Code Alert! This is a part of our continuing series on Engineering at LinkedIn. If this isn’t your cup of Java, check back tomorrow for regular LinkedIn programming. In the meanwhile, check out some of our recent announcements, tips and tricks, or success stories.

About a month ago LinkedIn released the code for an open source distributed storage system called Project Voldemort. I wanted to give a little more information about what it is good for, how it came to be, and what our plans are for the future.

Some Background

Like a lot of websites, LinkedIn started with a single big database and a cluster of front-end servers (unlike a lot of websites it also started out with a big social graph in memory on remote machines, but that is a different story).

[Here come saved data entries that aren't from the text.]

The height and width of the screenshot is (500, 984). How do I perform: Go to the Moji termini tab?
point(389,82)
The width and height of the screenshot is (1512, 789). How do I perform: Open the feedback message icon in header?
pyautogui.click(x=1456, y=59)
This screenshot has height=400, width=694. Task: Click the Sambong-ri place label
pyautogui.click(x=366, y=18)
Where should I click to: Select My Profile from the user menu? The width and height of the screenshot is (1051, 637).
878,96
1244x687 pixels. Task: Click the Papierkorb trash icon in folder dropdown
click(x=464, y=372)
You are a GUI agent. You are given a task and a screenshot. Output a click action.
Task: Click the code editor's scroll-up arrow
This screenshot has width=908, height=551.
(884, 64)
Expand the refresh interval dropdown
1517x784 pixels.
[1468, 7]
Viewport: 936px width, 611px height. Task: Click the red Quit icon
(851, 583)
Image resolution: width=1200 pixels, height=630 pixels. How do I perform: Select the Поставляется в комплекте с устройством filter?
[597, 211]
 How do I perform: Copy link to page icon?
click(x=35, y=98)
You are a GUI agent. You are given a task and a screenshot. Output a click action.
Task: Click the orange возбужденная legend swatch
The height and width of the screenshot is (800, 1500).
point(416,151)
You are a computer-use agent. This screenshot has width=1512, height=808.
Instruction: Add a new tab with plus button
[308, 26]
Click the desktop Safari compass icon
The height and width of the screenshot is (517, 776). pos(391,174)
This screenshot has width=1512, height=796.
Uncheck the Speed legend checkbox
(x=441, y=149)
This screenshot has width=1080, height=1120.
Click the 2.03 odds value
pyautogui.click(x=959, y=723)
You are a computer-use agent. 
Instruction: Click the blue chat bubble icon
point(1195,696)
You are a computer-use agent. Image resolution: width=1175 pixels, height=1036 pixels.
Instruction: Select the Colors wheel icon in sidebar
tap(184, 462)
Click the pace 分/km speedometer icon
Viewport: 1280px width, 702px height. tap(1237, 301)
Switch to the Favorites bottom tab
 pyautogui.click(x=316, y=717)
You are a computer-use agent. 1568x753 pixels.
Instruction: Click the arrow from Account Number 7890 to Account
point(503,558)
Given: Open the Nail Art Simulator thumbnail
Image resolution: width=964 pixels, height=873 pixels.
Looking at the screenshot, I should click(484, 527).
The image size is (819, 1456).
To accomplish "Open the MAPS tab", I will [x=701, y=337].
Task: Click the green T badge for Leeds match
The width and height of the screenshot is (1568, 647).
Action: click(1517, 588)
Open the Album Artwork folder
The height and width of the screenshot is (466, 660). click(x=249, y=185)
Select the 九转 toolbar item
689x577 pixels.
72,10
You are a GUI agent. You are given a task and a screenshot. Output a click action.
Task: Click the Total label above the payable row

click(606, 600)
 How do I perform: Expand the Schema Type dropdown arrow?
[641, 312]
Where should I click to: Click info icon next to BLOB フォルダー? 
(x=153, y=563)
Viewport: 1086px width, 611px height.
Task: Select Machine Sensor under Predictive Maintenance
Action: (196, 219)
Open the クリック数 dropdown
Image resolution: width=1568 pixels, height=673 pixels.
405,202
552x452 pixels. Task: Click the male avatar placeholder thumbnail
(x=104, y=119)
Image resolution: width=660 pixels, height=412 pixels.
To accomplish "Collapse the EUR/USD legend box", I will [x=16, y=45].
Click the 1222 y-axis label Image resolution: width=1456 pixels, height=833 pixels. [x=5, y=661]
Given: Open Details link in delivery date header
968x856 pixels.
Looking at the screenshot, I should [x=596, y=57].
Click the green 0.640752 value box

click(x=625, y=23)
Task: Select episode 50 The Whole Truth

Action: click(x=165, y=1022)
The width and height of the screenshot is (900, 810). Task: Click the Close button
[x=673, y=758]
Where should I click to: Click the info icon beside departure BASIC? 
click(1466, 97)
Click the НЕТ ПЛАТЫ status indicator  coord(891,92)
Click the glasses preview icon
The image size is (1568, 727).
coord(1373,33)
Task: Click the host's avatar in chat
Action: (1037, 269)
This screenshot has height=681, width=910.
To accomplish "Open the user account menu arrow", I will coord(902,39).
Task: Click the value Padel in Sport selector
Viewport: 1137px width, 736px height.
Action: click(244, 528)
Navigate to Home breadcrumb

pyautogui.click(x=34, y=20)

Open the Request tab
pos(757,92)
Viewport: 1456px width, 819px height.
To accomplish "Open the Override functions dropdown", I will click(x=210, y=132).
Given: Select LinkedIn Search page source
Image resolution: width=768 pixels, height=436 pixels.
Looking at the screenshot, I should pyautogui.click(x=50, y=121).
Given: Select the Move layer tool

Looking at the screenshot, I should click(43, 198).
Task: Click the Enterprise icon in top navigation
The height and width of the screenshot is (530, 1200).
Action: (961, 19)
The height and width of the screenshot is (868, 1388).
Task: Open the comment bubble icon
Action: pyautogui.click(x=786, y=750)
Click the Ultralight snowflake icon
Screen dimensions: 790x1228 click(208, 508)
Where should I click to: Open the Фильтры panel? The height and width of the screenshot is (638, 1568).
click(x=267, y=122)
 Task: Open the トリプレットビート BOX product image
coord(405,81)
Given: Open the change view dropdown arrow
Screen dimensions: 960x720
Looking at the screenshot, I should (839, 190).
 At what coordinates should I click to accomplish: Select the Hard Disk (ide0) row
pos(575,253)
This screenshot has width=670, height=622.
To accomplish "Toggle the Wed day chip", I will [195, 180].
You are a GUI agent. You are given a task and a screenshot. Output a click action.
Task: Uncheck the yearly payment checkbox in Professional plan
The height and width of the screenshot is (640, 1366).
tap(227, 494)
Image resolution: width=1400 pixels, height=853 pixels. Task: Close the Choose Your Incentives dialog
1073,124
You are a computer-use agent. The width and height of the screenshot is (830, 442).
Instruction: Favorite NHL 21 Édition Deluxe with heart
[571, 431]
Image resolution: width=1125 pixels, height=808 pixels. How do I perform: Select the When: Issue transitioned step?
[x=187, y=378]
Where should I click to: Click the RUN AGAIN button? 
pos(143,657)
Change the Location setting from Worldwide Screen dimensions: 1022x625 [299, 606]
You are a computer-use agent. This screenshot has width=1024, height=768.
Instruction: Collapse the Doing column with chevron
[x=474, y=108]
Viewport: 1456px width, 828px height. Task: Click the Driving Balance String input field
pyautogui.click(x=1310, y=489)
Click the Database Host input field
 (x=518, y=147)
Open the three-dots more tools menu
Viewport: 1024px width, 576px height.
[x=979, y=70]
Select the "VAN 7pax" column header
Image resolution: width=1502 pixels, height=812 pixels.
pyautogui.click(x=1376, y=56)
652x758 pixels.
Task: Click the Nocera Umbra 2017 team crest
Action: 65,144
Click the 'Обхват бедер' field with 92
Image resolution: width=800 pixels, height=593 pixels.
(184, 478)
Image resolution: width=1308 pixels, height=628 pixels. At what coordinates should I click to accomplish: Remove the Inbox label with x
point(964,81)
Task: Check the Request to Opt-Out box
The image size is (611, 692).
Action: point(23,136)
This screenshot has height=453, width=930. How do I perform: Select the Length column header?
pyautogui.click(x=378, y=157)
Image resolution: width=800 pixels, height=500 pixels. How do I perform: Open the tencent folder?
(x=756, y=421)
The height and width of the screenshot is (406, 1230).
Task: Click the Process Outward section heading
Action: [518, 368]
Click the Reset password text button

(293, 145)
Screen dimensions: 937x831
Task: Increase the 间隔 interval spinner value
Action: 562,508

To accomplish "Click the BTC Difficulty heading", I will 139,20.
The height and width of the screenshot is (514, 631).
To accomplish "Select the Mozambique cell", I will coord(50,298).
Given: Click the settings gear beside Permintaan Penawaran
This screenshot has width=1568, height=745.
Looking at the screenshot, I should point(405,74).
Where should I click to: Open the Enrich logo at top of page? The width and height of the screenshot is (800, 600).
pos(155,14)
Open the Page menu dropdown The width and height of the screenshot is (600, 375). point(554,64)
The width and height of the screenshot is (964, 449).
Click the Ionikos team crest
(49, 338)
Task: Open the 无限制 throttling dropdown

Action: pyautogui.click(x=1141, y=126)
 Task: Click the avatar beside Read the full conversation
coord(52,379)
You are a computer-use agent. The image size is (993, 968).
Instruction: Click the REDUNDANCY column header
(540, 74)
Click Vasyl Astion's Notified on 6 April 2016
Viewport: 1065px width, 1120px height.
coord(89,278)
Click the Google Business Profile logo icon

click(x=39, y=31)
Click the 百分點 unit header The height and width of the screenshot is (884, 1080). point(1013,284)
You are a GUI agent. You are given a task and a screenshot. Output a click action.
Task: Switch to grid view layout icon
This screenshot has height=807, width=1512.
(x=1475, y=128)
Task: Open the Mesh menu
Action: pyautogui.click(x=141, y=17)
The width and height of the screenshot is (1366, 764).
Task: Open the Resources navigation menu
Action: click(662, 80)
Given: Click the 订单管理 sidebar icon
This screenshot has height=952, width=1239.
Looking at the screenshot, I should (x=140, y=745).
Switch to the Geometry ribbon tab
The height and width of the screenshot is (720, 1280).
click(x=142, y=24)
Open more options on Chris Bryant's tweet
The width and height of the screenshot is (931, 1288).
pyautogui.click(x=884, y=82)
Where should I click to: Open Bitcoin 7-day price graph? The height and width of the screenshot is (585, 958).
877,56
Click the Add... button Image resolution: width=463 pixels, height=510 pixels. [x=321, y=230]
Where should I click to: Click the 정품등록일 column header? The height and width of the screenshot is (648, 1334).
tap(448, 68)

As we grew, this database got split into a variety of remote services for serving up profiles, performing searches, interacting with groups, maintaining network updates, fetching companies, etc. These databases may have read-only replicas, but we didn’t have a system for scaling writes.

Unfortunately for engineers and DBAs, many of the rich features that people expect from a modern internet site either require massive data sets or high write loads, or both. This became a problem as we looked at how to scale some write-intensive features like Who’s Viewed My Profile that require as many updates as reads. We faced a similar scale problem for offline computed data, such as finding similar profiles—the set of all user profiles is very large, but even a modest subset of the set of all user profile pairs is quite huge.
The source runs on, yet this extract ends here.